Prakash Y S, Iyanoye Adeyemi, Ay Binnaz, Sieck Gary C, Pabelick Christina M
Department of Anesthesiology, Mayo Clinic College of Medicine, Rochester, Minnesota 55905, USA.
Anesthesiology. 2006 Nov;105(5):976-83. doi: 10.1097/00000542-200611000-00019.
Volatile anesthetics produce bronchodilation in part by depleting sarcoplasmic reticulum Ca stores in airway smooth muscle (ASM). Other bronchodilatory drugs are known to act via cyclic nucleotides (cyclic adenosine 3',5'-cyclic monophosphate, cyclic guanosine 3',5'-cyclic monophosphate). Intracellular Ca regulation in ASM involves plasma membrane Ca influx, including that triggered by sarcoplasmic reticulum Ca depletion (store-operated Ca entry [SOCE]). The authors hypothesized that anesthetics and bronchodilatory agents interact in inhibiting SOCE, thus enhancing ASM relaxation.
In enzymatically dissociated porcine ASM cells imaged using fluorescence microscopy, sarcoplasmic reticulum Ca was depleted by 1 microm cyclopiazonic acid in 0 extracellular Ca, nifedipine, and potassium chloride (preventing Ca influx through L-type channels and SOCE). Extracellular Ca was rapidly reintroduced to selectively activate SOCE in the presence or absence of 1 minimum alveolar concentration (MAC) halothane, isoflurane, or sevoflurane. Anesthetic interference with SOCE regulation by cyclic nucleotides was examined by activating SOCE in the presence of (1) 1 microm acetylcholine, (2) 100 microm dibutryl cyclic adenosine 3',5'-cyclic monophosphate, or (3) 100 microm 8-bromo-cyclic guanosine 3',5'-cyclic monophosphate.
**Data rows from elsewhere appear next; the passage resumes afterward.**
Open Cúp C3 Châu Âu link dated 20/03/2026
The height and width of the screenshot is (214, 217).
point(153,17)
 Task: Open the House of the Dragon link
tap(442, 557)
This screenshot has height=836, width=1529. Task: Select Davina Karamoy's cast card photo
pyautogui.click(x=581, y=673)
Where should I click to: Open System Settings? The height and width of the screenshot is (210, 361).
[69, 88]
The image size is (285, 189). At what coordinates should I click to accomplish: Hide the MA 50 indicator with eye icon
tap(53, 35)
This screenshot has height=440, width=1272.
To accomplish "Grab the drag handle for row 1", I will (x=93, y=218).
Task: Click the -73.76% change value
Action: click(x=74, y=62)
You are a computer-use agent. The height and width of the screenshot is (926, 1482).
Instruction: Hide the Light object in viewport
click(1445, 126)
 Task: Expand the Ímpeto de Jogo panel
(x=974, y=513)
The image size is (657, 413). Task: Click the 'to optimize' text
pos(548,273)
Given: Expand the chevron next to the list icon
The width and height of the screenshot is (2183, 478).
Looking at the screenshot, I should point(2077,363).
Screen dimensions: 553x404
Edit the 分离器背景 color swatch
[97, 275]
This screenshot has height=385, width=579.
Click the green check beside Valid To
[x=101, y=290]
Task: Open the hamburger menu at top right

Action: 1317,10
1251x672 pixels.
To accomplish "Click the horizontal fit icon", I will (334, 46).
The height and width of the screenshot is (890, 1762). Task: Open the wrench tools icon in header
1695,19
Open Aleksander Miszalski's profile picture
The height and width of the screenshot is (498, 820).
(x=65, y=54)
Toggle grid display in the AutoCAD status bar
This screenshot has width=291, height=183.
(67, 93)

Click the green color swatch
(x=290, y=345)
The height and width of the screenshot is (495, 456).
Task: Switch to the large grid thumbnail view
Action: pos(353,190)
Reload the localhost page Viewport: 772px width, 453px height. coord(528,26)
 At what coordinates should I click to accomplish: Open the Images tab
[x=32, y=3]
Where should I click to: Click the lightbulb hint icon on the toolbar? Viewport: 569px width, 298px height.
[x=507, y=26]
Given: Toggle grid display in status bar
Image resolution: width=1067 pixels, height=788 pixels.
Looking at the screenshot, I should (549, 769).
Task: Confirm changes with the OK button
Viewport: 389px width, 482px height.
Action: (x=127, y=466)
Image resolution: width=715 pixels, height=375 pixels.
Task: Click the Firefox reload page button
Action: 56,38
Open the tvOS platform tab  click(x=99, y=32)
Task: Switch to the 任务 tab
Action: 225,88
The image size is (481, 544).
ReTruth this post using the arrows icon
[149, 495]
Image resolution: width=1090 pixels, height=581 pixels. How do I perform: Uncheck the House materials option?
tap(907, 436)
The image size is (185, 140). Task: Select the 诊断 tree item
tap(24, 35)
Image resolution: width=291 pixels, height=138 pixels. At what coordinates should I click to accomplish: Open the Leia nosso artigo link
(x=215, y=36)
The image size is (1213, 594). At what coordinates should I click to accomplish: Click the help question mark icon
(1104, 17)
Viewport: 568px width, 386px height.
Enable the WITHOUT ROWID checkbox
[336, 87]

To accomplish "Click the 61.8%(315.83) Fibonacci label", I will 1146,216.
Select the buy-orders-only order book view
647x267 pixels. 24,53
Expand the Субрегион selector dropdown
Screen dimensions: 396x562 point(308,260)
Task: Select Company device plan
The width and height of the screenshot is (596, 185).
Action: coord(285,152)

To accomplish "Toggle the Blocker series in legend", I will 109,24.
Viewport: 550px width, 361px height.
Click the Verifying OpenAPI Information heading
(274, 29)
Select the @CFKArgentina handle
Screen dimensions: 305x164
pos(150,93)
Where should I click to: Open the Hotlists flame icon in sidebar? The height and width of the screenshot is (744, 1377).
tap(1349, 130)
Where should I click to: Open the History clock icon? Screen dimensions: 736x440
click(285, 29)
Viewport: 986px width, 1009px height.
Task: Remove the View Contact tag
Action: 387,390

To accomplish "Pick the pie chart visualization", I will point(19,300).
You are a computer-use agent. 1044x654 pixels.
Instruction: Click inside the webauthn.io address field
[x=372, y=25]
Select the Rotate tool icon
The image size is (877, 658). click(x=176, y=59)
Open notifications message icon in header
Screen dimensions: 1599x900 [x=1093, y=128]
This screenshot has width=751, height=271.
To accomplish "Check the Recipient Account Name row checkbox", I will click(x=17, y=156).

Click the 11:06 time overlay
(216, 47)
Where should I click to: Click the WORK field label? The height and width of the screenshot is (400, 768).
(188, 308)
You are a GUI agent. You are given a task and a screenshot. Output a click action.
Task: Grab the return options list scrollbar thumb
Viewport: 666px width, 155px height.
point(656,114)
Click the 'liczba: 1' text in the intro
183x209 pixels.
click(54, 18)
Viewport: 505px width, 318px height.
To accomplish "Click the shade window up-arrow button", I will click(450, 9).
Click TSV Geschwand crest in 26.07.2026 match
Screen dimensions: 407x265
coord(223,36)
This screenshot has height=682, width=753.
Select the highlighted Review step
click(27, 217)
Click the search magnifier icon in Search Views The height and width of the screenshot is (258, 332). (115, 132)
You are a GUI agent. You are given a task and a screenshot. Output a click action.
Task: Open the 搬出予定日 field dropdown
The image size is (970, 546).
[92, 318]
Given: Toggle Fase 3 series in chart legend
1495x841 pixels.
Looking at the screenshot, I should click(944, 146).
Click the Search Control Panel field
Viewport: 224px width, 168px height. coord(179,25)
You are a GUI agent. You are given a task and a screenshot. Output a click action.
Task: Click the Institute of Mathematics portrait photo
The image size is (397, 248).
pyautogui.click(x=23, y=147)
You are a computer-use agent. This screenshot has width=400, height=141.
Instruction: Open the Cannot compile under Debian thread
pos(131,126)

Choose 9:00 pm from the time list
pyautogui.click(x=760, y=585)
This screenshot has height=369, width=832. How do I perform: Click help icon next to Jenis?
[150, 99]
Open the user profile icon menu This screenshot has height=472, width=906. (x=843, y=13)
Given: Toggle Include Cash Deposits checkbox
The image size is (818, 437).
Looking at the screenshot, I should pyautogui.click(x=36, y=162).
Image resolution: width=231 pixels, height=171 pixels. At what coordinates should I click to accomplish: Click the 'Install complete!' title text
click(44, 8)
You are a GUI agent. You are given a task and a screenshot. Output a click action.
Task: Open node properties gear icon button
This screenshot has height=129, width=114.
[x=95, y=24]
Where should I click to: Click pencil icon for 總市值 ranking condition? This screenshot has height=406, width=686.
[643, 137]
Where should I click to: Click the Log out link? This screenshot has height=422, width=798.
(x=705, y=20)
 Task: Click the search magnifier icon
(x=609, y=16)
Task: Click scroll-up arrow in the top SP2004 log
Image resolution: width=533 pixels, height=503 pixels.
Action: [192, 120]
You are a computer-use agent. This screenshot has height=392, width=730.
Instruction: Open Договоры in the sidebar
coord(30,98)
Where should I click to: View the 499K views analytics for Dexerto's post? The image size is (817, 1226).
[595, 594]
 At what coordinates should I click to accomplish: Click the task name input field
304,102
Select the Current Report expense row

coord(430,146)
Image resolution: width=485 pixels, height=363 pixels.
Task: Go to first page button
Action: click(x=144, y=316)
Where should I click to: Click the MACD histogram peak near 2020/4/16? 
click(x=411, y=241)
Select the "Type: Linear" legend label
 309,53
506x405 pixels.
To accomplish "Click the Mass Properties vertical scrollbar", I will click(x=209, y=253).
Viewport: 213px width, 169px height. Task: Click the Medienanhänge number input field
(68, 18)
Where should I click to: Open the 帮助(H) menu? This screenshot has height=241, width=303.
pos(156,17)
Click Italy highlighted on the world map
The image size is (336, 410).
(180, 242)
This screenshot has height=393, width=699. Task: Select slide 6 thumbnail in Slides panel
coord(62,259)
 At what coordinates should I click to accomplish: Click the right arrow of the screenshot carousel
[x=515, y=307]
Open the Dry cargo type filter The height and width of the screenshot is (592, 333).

SOCE was enhanced by acetylcholine, whereas volatile anesthetics and both cyclic nucleotides partially inhibited Ca influx. Preexposure to 1 or 2 MAC anesthetic (halothane > isoflurane > sevoflurane) inhibited SOCE. Only halothane and isoflurane inhibited acetylcholine-induced augmentation of Ca influx, and significantly potentiated cyclic nucleotide inhibition such that no influx was observed in the presence of anesthetics and cyclic nucleotides.
These data indicate that volatile anesthetics prevent sarcoplasmic reticulum refilling by inhibiting SOCE and enhancing cyclic nucleotide blunting of Ca influx in ASM. Such interactions likely result in substantial airway relaxation in the presence of both anesthetics and bronchodilatory agents such as beta agonists or nitric oxide.
挥发性麻醉剂部分通过耗尽气道平滑肌(ASM)肌浆网中的钙储备来产生支气管扩张作用。已知其他支气管扩张药物通过环核苷酸(环磷腺苷、环磷鸟苷)发挥作用。ASM中的细胞内钙调节涉及质膜钙内流,包括由肌浆网钙耗竭引发的内流(储存性钙内流[SOCE])。作者推测麻醉剂和支气管扩张剂在抑制SOCE方面存在相互作用,从而增强ASM舒张。
在使用荧光显微镜成像的酶解离猪ASM细胞中,在无细胞外钙、硝苯地平和氯化钾(防止钙通过L型通道和SOCE内流)的情况下,用1微摩尔环匹阿尼酸耗尽肌浆网钙。在存在或不存在1个最低肺泡浓度(MAC)的氟烷、异氟烷或七氟烷的情况下,迅速重新引入细胞外钙以选择性激活SOCE。通过在存在(1)1微摩尔乙酰胆碱、(2)100微摩尔二丁酰环磷腺苷或(3)100微摩尔8-溴环磷鸟苷的情况下激活SOCE,研究麻醉剂对环核苷酸调节SOCE的干扰。
乙酰胆碱增强SOCE,而挥发性麻醉剂和两种环核苷酸均部分抑制钙内流。预先暴露于1或2MAC麻醉剂(氟烷>异氟烷>七氟烷)可抑制SOCE。只有氟烷和异氟烷抑制乙酰胆碱诱导的钙内流增加,并显著增强环核苷酸抑制作用,以至于在存在麻醉剂和环核苷酸的情况下未观察到内流。
这些数据表明,挥发性麻醉剂通过抑制SOCE和增强ASM中钙内流的环核苷酸钝化作用来阻止肌浆网再充盈。这种相互作用可能在同时存在麻醉剂和支气管扩张剂(如β激动剂或一氧化氮)的情况下导致显著的气道舒张。